Supplied records:
— begin —
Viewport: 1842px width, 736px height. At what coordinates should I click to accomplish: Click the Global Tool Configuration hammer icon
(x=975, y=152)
— end —
— begin —
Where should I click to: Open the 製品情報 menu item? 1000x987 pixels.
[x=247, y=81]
— end —
— begin —
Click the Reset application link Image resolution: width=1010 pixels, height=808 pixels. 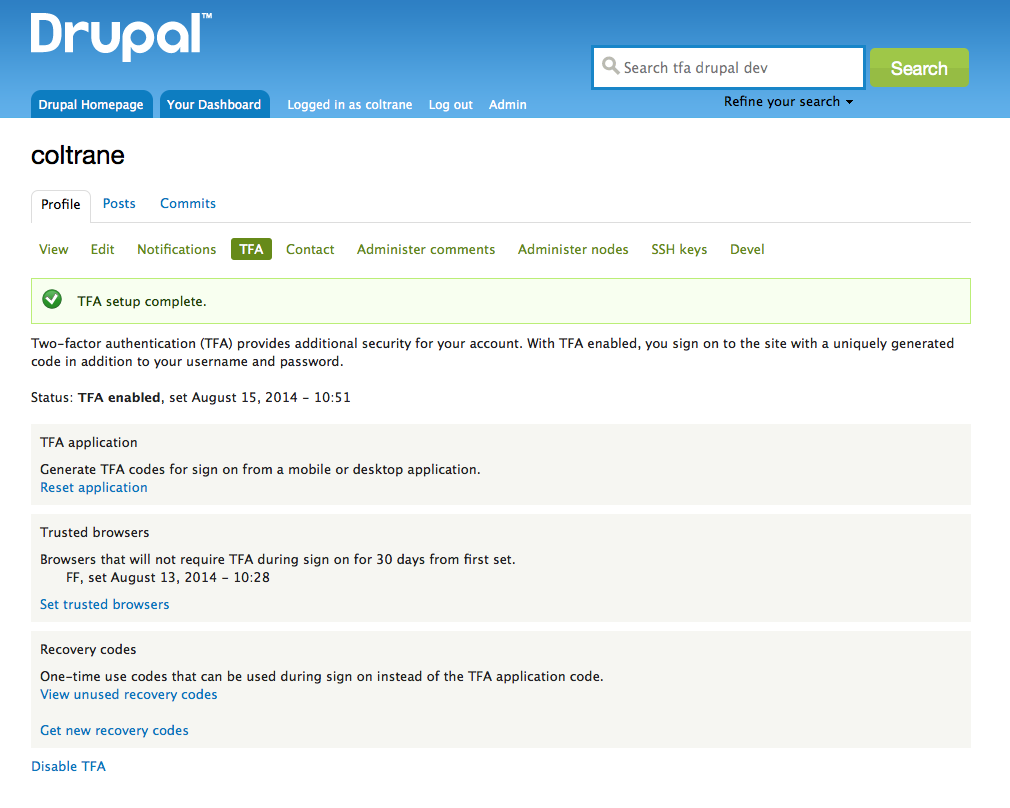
— end —
Requirements: Put the items from the line containing "Viewport: 1842px width, 736px" up to and including the line containing "(x=975, y=152)" into a numbered list, leaving out any blank lines.

Solution:
1. Viewport: 1842px width, 736px height. At what coordinates should I click to accomplish: Click the Global Tool Configuration hammer icon
2. (x=975, y=152)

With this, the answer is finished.